------ Provided entries

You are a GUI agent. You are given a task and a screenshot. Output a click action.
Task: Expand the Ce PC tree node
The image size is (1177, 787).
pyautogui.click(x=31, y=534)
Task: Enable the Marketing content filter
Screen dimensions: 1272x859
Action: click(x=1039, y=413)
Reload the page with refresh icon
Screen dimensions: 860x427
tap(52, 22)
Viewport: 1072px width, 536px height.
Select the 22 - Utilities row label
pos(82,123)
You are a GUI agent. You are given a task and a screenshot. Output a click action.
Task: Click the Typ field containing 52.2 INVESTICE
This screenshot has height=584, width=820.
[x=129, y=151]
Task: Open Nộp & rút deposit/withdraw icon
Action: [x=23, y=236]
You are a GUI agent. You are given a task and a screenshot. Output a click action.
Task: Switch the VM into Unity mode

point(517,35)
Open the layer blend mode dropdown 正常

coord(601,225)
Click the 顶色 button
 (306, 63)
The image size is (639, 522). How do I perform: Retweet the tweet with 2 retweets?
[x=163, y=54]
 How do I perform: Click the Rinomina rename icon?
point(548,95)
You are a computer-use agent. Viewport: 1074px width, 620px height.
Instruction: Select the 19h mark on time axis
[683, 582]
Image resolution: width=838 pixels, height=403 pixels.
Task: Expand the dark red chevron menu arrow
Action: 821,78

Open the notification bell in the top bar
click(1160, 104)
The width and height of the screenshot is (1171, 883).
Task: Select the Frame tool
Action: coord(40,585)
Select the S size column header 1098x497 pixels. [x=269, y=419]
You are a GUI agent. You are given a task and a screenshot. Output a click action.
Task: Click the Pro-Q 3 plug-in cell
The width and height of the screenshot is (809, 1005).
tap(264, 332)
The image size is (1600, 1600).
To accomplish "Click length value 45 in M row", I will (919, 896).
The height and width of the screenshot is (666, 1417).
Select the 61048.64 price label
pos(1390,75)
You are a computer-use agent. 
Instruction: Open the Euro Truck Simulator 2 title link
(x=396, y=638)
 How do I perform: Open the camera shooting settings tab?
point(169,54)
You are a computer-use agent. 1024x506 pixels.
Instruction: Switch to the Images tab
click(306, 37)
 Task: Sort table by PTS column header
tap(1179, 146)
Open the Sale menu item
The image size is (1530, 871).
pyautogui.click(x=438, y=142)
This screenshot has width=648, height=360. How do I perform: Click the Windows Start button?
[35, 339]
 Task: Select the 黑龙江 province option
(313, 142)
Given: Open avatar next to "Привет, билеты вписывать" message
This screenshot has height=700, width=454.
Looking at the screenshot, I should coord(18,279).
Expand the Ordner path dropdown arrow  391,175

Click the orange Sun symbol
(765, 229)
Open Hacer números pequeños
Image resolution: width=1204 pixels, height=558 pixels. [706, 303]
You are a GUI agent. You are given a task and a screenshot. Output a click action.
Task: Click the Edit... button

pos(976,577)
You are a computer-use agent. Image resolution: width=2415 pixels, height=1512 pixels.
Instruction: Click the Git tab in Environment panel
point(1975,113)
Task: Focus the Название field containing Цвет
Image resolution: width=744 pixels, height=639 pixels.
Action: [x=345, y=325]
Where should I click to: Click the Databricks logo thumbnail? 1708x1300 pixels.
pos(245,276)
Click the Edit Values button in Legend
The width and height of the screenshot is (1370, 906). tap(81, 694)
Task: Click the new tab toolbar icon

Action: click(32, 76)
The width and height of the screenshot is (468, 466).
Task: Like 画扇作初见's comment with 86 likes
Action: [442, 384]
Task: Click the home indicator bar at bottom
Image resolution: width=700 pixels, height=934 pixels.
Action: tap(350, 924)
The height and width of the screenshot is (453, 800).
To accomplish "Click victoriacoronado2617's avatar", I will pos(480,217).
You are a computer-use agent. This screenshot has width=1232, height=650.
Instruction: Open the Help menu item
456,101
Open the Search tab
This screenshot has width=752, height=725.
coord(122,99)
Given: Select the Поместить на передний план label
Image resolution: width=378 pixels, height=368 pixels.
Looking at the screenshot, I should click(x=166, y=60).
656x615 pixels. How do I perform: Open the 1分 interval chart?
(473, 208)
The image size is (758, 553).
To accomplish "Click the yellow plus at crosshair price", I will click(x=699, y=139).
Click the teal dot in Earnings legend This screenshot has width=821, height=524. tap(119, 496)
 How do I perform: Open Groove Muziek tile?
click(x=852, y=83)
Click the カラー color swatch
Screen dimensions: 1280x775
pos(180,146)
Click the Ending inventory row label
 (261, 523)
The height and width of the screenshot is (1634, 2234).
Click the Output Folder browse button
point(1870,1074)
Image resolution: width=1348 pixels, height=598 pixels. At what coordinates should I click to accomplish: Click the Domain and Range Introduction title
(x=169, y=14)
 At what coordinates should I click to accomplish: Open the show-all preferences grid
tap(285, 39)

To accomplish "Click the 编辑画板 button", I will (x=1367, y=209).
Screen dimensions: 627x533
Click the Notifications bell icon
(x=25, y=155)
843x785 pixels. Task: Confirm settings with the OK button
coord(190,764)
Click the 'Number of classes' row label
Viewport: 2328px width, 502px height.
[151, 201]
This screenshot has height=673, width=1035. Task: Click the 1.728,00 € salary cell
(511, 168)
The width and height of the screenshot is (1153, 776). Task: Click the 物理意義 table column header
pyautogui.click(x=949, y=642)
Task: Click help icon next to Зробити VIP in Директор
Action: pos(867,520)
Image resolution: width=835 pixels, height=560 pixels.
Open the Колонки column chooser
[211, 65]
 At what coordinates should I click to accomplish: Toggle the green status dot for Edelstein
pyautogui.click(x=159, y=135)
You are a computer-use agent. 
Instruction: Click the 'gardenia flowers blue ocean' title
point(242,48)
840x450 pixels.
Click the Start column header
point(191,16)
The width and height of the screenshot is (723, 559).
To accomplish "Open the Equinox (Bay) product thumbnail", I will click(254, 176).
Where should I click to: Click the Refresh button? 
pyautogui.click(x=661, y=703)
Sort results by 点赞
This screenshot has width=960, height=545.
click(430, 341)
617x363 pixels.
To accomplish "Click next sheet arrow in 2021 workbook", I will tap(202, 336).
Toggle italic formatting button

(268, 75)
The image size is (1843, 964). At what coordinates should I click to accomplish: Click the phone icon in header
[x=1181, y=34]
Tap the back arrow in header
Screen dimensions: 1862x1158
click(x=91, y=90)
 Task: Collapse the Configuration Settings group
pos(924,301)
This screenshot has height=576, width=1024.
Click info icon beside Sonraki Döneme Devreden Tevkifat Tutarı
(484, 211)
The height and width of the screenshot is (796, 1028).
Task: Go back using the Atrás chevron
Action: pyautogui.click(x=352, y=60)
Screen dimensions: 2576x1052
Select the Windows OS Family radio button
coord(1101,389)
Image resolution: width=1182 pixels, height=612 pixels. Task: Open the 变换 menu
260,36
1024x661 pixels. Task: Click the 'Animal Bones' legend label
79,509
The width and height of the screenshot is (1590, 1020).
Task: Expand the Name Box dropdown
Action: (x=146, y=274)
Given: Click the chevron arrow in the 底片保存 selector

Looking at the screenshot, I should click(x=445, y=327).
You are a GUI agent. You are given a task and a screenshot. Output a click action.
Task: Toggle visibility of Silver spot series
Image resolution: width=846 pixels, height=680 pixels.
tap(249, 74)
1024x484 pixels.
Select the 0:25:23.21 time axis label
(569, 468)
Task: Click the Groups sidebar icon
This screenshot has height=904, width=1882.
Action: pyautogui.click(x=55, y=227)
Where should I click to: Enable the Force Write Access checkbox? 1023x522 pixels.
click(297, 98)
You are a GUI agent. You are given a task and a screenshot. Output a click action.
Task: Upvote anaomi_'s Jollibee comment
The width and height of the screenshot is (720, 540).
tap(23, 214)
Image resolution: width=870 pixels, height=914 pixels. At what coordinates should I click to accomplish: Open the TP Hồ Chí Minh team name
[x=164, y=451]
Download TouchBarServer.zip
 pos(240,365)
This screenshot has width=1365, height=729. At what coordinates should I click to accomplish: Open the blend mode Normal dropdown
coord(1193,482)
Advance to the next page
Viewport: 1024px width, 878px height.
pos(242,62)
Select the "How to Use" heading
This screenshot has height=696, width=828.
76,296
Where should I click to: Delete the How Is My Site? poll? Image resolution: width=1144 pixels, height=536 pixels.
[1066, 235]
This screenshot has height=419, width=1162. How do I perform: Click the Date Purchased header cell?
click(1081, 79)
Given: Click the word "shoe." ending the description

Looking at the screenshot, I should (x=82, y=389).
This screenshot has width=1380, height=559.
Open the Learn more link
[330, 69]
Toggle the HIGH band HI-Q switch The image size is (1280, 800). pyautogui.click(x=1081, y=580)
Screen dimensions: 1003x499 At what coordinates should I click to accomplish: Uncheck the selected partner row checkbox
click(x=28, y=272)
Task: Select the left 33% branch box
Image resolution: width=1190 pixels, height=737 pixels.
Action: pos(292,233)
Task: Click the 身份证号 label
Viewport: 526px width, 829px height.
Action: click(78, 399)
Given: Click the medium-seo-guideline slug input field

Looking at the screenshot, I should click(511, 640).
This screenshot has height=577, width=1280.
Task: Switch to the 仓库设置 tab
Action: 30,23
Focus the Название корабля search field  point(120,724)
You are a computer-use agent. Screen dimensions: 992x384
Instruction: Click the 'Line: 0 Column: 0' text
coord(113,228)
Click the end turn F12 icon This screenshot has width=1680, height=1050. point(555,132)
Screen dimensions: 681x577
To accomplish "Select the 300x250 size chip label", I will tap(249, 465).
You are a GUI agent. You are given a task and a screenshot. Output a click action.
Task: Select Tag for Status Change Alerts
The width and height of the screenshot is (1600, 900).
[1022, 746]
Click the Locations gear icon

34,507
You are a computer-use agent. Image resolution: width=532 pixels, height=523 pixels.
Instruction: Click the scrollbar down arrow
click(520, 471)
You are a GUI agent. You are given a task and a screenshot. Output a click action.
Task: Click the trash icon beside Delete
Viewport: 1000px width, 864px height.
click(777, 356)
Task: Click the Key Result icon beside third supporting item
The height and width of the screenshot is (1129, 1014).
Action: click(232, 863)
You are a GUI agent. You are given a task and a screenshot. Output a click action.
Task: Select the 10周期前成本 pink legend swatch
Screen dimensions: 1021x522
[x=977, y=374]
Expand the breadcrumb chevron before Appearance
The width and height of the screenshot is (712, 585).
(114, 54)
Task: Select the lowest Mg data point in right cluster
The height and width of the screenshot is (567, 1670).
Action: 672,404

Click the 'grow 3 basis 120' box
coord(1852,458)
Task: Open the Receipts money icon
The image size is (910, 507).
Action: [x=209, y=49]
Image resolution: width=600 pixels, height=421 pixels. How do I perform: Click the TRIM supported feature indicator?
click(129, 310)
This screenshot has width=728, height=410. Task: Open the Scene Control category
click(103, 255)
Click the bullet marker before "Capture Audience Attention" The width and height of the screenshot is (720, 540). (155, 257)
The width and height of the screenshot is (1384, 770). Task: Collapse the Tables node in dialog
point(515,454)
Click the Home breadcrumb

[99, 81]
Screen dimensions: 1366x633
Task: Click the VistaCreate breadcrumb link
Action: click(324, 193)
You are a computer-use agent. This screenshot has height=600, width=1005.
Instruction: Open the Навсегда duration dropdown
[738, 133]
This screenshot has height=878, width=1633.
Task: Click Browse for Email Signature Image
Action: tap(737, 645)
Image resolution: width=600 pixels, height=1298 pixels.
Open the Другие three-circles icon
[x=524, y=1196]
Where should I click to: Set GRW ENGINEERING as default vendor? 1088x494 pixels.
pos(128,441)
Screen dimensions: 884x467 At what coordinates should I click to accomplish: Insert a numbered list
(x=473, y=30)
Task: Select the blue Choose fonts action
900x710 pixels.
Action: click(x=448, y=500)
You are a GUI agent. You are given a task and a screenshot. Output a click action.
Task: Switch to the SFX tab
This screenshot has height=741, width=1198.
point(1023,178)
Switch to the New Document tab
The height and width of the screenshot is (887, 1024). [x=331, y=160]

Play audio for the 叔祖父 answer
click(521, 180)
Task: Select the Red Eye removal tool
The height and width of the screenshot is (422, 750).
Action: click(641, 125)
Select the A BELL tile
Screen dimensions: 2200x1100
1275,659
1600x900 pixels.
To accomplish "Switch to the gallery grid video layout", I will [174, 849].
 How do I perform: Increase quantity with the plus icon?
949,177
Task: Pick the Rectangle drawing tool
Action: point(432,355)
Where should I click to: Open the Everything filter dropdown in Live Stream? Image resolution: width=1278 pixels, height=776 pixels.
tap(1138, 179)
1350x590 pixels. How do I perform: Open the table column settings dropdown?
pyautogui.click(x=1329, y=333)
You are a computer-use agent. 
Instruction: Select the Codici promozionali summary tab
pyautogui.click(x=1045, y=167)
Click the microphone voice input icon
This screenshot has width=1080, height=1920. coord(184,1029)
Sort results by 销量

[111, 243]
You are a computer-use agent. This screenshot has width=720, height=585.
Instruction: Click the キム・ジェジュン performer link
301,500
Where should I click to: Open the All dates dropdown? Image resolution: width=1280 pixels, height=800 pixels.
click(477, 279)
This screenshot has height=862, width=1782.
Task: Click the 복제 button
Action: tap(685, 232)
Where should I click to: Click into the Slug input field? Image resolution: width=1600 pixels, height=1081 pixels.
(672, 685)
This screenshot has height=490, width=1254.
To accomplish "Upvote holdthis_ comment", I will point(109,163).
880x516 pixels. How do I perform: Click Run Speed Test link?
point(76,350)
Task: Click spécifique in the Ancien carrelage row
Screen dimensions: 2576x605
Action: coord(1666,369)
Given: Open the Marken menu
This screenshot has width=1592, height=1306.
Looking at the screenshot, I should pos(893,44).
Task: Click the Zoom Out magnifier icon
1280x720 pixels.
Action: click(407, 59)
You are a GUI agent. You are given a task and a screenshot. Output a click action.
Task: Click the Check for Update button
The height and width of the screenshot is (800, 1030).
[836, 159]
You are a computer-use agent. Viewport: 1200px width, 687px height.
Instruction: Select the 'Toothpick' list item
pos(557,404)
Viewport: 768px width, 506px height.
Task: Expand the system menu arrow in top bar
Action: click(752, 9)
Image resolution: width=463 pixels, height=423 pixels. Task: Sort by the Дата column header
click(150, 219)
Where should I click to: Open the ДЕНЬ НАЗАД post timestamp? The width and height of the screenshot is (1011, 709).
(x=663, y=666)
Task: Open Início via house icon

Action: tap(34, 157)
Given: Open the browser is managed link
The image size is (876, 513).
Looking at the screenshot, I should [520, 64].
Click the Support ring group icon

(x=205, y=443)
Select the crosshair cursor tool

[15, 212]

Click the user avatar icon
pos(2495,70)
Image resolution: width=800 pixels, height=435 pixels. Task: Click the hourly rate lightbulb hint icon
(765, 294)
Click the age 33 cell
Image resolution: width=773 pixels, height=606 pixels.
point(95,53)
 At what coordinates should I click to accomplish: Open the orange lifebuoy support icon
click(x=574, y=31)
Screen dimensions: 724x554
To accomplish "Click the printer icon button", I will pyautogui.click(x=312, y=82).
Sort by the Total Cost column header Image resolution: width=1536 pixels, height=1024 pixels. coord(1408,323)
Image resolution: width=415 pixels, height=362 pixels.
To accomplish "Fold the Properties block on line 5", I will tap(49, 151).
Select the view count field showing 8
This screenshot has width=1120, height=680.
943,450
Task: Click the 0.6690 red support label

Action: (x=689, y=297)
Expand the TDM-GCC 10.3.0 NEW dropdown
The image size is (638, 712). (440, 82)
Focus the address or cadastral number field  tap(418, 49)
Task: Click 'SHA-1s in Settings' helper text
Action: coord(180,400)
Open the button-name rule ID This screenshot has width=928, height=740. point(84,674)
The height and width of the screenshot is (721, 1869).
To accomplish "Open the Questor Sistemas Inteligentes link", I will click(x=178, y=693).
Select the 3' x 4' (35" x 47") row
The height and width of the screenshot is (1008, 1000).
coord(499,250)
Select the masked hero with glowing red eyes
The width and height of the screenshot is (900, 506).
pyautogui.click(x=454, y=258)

------------

» What is needed: What do the lines above say from the one containing "Instruction: Open the Help menu item" down to the one containing "Click the teal"? Return them exactly, both end lines included, and only them.

» Exercise result:
Instruction: Open the Help menu item
456,101
Open the Search tab
This screenshot has width=752, height=725.
coord(122,99)
Given: Select the Поместить на передний план label
Image resolution: width=378 pixels, height=368 pixels.
Looking at the screenshot, I should click(x=166, y=60).
656x615 pixels. How do I perform: Open the 1分 interval chart?
(473, 208)
The image size is (758, 553).
To accomplish "Click the yellow plus at crosshair price", I will click(x=699, y=139).
Click the teal dot in Earnings legend This screenshot has width=821, height=524. tap(119, 496)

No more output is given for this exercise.